Nos quatro casos, as condições prévias à emergência do ciclo populista eram de baixo crescimento, e os resultados iniciais da MMT latino-americana foram impressionantes: crescimento de 9% com Allende e de 12% com Garcia. Em todos esses países, o crescimento entrou em colapso ou caiu drasticamente mais adiante. No Chile, já houve queda do PIB em 1972, no Peru aconteceu contração de 9% em 1989, na Argentina registraram-se recuos no PIB em quase todos os anos a partir de 2012 e a Venezuela entrou em colapso em 2014.

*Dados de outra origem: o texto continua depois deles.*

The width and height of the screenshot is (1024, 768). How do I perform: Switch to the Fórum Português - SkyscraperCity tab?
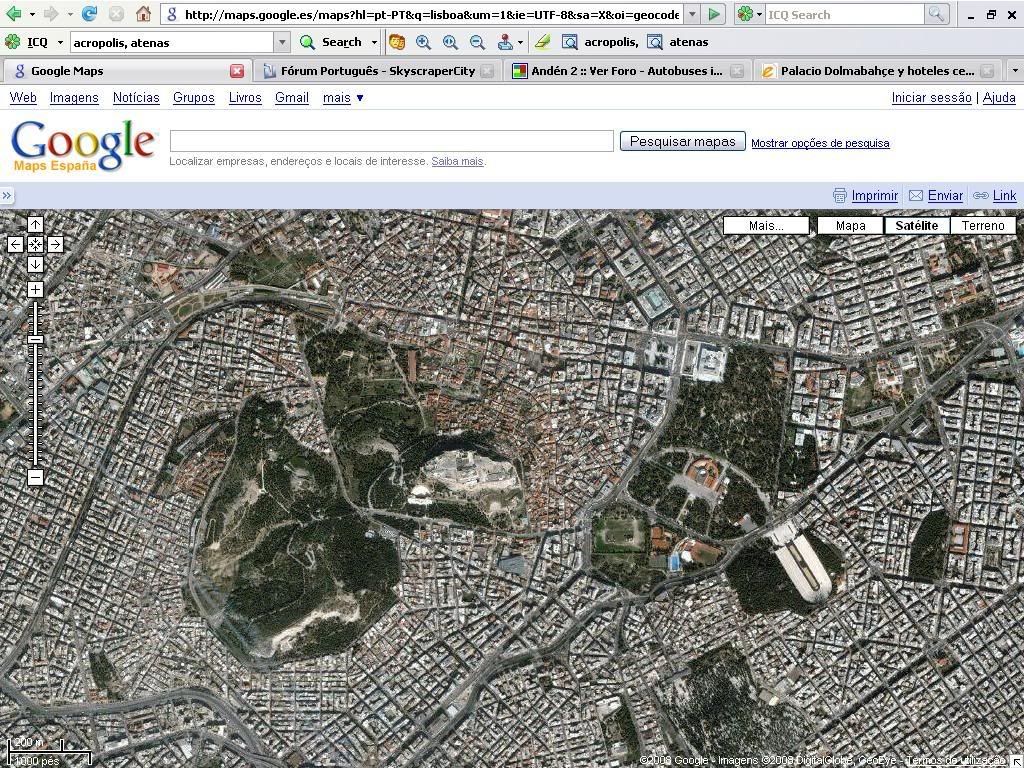(377, 71)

Os números da deterioração fiscal também são impressionantes, como no caso do Chile, com déficit público de 25% do PIB em 1973. Em todos os casos, a oferta monetária e a inflação dispararam, com hiperinflação na Venezuela. Mesmo sem déficits externos muito grandes, os quatro países esgotaram as reservas internacionais. Houve fortíssimas desvalorizações em todos eles.

Em três dos quatro episódios, aconteceram quedas muito grandes de salários reais do início ao fim do experimento populista: 39% no Chile, 41% no Peru e 21% na Venezuela (até 2013, não há dados confiáveis a partir daí, segundo Edwards). Apenas na Argentina houve aumento do salário real, de 13%, o que o economista atribui ao ponto de partida muito baixo depois do fim da conversibilidade e do calote externo em 2000/2001, ao bom desempenho das commodities durante o período populista e ao fato de que se evitou a hiperinflação.

Em resumo, Edwards parece sugerir que, com toda sua moldura de debate acadêmico supostamente sofisticado, a MMT nada mais é de que a reedição das surradas receitas populistas que enterraram a América Latina na armadilha da renda média, da qual a região (com poucas exceções) até hoje não conseguiu se desvencilhar.

Fernando Dantas é colunista do Broadcast

Esta coluna foi publicada pelo Broadcast em 14/05/19, terça-feira.